La rue ressemble alors à un "vrai film d’horreur", selon Jimmy Cothran, qui témoigne auprès de CNN. Les caniveaux sont jonchés de gobelets vides. Une jeune fille, qu'il avait vue danser dans la rue, gît au milieu de l'artère. Dans une vidéo filmée depuis un balcon, on peut voir une femme en pleurs, comme en état de choc, au-dessus d'un corps sans vie. Selon le dernier bilan des autorités, 14 personnes ont été tuées et des dizaines d'autres blessées. La plupart des victimes identifiées à ce stade sont âgées de moins de 30 ans.

L'auteur de l'attaque voulait "écraser le plus de personnes qu'il pouvait", a déclaré plus tard à la presse, la cheffe du département de police de La Nouvelle-Orléans, Anne Kirkpatrick. "Il était farouchement déterminé à provoquer un carnage".

Sur le lieu de l'attaque et à proximité, des engins explosifs ont également été retrouvés. Des engins explosifs placés par Shamsud-Din Jabbar lui-même, à l'intérieur d'une glacière, environ deux heures avant son assaut. Sur des images de vidéosurveillance, on voit de nombreuses personnes s'arrêter pour regarder la glacière, puis continuer leur chemin, d'après le FBI. Des explosifs artisanaux, fabriqués dans un logement Airbnb loué "à cet effet", ont également été retrouvés dans le pick-up.

"Inspiré à 100 % par Daesh"

Si les informations à propos de l'attaque ont mis du temps à circuler en raison du contexte festif, le FBI a fini par s'emparer de l'enquête. Une enquête a été ouverte pour "acte de terrorisme". Des vidéos relayées sur les réseaux sociaux par le suspect quelques heures avant son passage à l'acte ont émergé. Dans l'une d'elles, il indique être "inspiré par Daesh". Il explique "qu'il avait initialement prévu de faire du mal à sa famille et à ses amis, mais qu'il craignait que les gros titres ne se concentrent pas sur la 'guerre entre les croyants et les mécréants'", selon Christopher Raia, un haut responsable du FBI.
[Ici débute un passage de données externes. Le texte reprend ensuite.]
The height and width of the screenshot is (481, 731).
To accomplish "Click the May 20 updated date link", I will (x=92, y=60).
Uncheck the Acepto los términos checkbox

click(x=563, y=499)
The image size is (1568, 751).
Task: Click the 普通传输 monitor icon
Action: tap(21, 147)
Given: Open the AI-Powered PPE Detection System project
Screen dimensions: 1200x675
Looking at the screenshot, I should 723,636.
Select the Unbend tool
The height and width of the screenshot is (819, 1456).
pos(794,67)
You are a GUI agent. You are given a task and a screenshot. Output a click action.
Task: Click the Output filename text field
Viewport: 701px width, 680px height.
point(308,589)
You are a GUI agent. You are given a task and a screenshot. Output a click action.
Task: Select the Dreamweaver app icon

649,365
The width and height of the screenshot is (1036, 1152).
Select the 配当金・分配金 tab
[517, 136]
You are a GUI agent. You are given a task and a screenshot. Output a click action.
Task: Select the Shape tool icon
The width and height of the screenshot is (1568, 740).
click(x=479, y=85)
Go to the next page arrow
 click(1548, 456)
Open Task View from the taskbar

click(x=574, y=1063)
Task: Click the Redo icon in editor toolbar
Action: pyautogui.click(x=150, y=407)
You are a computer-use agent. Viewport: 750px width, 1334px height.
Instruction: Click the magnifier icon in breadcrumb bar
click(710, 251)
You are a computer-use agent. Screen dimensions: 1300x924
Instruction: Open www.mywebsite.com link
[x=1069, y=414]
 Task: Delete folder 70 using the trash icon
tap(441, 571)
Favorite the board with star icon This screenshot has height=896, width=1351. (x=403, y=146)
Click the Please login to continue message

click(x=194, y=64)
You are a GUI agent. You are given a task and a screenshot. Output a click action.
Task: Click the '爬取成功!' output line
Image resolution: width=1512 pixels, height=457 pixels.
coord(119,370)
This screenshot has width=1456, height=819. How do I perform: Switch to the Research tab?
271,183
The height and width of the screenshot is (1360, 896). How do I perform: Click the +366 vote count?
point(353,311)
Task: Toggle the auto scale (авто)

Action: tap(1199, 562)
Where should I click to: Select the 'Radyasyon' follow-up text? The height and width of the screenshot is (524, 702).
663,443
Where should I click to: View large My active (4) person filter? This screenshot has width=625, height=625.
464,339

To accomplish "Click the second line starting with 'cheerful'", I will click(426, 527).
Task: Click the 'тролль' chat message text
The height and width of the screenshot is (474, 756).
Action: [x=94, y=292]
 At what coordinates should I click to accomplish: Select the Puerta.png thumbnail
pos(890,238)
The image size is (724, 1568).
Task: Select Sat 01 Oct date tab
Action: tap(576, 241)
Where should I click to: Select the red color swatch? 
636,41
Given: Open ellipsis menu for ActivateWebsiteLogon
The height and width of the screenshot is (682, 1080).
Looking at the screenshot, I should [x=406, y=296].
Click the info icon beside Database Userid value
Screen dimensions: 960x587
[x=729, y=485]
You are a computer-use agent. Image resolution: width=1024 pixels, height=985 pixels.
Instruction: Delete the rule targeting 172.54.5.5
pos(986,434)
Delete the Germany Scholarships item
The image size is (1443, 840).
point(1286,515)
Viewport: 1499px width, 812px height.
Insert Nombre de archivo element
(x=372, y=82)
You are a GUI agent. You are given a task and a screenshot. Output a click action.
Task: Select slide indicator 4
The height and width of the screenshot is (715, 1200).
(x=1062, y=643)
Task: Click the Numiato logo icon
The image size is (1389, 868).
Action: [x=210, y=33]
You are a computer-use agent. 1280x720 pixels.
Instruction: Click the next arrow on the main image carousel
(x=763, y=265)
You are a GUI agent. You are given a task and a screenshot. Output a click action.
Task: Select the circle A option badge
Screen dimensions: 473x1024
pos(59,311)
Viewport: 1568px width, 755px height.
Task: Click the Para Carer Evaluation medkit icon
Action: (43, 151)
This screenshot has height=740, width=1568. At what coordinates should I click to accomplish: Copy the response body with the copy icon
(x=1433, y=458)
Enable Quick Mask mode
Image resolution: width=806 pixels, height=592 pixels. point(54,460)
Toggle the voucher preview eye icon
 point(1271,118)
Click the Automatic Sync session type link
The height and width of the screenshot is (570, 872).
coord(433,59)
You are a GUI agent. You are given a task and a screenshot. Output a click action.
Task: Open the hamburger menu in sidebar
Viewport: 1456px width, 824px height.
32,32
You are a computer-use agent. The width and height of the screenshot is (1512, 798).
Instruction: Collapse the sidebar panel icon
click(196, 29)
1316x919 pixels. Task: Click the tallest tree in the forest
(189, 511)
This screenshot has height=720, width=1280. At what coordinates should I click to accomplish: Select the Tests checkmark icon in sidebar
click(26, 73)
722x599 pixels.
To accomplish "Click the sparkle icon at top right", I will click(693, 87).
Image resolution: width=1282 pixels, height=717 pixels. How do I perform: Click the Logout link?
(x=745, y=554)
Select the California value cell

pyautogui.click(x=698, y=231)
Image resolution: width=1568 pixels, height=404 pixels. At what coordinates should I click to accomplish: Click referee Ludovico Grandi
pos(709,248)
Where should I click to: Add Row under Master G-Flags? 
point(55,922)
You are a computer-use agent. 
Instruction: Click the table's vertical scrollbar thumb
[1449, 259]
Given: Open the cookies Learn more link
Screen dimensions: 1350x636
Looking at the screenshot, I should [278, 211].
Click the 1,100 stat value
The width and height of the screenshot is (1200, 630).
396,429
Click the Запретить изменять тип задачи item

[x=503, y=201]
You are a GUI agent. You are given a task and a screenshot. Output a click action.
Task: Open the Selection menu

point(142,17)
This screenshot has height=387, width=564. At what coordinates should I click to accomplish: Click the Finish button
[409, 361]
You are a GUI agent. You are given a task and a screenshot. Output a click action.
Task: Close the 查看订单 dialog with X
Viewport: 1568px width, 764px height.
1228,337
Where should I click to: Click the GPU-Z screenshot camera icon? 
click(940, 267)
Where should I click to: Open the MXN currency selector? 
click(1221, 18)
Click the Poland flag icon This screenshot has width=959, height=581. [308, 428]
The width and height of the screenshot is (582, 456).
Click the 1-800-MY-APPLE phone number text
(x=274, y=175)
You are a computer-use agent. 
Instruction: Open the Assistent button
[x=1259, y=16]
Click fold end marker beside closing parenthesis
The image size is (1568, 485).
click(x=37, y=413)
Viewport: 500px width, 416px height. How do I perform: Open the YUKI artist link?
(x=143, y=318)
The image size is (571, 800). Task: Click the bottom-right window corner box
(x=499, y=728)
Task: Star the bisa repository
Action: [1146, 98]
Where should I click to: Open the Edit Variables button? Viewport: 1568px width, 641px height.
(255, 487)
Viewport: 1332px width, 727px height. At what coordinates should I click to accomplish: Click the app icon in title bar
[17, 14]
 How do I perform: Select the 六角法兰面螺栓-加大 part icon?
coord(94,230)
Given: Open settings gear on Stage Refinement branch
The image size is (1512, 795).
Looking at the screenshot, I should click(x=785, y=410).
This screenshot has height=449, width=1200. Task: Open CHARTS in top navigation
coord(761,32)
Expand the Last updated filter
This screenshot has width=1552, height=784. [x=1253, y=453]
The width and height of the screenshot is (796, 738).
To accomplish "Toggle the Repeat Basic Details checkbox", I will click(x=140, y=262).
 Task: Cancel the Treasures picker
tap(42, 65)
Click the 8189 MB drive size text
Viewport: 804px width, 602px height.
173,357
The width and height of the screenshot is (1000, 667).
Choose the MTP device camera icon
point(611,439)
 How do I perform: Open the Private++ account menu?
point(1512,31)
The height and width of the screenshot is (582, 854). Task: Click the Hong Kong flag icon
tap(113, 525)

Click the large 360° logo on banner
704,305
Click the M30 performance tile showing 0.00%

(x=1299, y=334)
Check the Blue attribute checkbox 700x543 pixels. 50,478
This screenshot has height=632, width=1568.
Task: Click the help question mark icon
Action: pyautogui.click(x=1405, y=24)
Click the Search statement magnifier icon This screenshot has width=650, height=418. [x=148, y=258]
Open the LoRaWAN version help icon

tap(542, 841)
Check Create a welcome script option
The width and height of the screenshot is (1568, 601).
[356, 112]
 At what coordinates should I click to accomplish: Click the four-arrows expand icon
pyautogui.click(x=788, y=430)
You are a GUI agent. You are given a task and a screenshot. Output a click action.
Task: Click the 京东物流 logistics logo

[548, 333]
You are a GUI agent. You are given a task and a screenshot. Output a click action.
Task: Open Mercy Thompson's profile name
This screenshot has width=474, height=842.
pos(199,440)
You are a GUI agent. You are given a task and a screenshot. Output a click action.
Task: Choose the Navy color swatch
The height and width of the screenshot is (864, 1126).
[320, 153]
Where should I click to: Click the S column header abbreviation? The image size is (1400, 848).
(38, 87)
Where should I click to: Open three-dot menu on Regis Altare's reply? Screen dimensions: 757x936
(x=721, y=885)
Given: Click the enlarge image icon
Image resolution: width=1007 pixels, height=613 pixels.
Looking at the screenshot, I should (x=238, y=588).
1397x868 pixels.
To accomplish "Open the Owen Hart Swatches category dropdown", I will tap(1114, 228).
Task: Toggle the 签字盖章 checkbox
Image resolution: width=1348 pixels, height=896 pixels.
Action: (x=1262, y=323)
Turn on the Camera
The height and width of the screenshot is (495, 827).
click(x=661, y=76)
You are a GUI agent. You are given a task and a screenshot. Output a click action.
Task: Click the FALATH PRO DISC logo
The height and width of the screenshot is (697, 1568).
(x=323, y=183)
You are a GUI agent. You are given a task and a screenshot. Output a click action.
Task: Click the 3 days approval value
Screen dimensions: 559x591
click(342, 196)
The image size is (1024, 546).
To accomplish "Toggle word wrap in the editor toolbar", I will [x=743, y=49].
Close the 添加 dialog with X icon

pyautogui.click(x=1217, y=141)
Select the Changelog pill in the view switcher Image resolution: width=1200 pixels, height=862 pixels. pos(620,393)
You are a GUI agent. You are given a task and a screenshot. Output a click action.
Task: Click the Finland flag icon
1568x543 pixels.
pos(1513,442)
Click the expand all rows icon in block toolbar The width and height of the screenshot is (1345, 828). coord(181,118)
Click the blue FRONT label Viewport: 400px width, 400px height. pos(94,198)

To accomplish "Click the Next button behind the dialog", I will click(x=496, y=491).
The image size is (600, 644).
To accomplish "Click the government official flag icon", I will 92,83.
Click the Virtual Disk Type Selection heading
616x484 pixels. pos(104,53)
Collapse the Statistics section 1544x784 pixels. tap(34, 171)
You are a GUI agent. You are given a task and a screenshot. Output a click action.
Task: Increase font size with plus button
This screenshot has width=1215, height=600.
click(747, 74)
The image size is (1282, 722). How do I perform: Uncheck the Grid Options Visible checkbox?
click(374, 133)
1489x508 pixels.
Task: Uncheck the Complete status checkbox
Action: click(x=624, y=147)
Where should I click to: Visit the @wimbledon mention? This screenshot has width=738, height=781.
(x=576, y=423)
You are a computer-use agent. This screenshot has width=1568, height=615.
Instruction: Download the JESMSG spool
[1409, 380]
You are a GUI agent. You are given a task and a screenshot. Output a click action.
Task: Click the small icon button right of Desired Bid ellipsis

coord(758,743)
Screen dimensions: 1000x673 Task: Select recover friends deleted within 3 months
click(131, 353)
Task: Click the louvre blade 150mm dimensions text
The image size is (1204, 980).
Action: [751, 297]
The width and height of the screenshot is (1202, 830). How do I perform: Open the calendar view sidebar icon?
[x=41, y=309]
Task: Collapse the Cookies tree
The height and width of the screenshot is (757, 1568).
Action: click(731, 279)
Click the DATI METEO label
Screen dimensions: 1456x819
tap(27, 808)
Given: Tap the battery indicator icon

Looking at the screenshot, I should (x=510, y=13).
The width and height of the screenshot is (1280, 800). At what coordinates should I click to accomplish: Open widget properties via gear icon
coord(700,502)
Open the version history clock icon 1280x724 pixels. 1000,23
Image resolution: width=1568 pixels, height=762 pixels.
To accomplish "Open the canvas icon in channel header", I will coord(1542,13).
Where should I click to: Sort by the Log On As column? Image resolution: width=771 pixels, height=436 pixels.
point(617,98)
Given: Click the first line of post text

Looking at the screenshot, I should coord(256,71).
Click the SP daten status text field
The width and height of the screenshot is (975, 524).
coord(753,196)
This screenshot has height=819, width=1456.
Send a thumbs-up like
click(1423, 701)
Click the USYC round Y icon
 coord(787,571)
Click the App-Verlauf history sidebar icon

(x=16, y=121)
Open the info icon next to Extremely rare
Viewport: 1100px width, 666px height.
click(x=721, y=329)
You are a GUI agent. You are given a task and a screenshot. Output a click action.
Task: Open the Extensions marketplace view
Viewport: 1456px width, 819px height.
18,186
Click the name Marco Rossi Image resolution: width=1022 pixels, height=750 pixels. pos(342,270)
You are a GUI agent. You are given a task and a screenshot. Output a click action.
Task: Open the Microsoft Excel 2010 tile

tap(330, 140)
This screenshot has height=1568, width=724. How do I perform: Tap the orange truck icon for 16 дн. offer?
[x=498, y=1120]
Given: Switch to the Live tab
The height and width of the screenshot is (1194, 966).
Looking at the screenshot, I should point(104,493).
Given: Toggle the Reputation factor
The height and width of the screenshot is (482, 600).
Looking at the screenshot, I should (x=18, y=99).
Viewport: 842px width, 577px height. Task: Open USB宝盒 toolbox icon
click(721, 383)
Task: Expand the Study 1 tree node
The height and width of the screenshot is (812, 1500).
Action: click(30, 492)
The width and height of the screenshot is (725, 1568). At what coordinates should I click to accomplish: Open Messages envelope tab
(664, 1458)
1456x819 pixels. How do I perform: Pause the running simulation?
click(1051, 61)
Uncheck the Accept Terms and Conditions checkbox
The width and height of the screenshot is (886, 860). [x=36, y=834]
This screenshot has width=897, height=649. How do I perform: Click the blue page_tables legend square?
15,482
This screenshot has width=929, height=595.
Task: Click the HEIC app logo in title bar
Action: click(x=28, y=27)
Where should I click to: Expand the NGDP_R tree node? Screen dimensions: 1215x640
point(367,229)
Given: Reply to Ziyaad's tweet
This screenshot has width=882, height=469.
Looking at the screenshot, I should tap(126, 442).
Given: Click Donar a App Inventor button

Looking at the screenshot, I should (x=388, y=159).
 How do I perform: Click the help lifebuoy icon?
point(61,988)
Le FBI a pensé dans un premier temps que Shamsud-Din Jabbar n'était pas le seul responsable de cette attaque, avant de revenir sur sa théorie ce jeudi. "Nous n'estimons pas à ce stade que quelqu'un d'autre soit impliqué dans cette attaque, à l'exception de Shamsud-Din Jabbar", a indiqué Christopher Raia, même si "toutes les pistes continuent d'être explorées".

Une autre question a été soulevée: y a-t-il un lien entre cette attaque au véhicule-bélier et l'explosion le même jour d'un Cybertruck de la marque Tesla à Las Vegas? "A ce stade" aucun lien "irréfutable" n'a été émis, selon le FBI qui poursuit son enquête

La maison du suspect "inspiré à 100 % par Daesh" a été fouillée à la recherche de preuves. La scène de crime de Bourbon Street a quant à elle été nettoyée. La rue a été rouverte au public avant le match du Sugar Bowl qui s'est tenu ce jeudi après avoir été reporté en raison de l'attaque. De la musique résonne à nouveau entre ces murs.